The utility of computed tomography in the management of patients with spontaneous pneumothorax

Journal of Pediatric Surgery, 2011

Background: Spontaneous pneumothorax may result from rupture of subpleural blebs. Computed tomography (CT) has been used to identify blebs to serve as an indication for thoracoscopy. We reviewed our experience with spontaneous pneumothorax to assess the utility of CT in these patients. Methods: A retrospective review was conducted of all patients who underwent an operation for spontaneous pneumothorax from January 1999 to October 2009. All procedures were performed thoracoscopically.
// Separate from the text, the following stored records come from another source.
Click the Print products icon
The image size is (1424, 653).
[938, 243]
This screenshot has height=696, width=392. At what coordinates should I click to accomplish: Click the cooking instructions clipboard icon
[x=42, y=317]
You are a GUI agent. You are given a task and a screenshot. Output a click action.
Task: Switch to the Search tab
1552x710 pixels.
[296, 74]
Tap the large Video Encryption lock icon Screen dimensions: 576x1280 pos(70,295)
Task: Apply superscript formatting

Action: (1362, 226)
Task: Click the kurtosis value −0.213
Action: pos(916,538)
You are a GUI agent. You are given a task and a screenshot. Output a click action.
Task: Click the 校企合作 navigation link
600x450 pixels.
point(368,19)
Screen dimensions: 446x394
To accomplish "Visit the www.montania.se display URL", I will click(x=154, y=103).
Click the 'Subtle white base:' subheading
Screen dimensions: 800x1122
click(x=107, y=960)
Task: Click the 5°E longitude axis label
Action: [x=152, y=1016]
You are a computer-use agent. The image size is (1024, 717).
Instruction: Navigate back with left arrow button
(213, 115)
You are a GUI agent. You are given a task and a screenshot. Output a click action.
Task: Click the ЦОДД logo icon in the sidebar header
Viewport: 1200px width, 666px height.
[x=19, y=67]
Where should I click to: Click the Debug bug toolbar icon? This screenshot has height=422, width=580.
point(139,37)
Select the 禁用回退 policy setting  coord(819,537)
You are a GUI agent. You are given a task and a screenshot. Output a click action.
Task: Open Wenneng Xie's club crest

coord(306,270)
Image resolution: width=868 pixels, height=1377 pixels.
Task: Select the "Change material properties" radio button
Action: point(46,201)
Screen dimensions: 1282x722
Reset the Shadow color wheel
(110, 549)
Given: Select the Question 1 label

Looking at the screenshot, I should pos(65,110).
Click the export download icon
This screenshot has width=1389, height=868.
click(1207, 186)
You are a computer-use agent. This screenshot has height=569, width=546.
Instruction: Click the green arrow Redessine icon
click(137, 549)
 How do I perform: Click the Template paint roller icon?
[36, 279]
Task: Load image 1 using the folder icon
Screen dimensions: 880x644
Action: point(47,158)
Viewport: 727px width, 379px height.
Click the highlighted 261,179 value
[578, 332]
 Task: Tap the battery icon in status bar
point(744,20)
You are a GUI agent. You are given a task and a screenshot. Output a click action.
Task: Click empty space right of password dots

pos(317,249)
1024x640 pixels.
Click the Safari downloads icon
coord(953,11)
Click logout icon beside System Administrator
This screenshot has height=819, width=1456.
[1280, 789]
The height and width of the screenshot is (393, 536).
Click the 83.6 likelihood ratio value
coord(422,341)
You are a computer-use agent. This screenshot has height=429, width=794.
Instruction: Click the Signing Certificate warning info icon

Results: We identified 39 pneumothoraces in 34 patients who underwent evaluation and a procedure for spontaneous pneumothorax. Mean age was 16.1 years (range, 10-23 years), with an average of 1.7 spontaneous pneumothoraces before operation (range, 1-4). Preoperative chest CT scans were obtained in 26 cases. Blebs were demonstrated on 8 CT scans. The presence of blebs was confirmed at operation in all 8 patients. Of the 18 negative scans, 14 (77.8%) were found to have blebs intraoperatively, 7 of these patients were initially managed nonoperatively and developed recurrence. The sensitivity of CT for identifying blebs was 36%. Conclusions: Chest CT does not appear to be precise in the identification of pleural blebs and a negative examination does not predict freedom from recurrence. Operative decisions should be based on clinical judgment without the use of preoperative CT.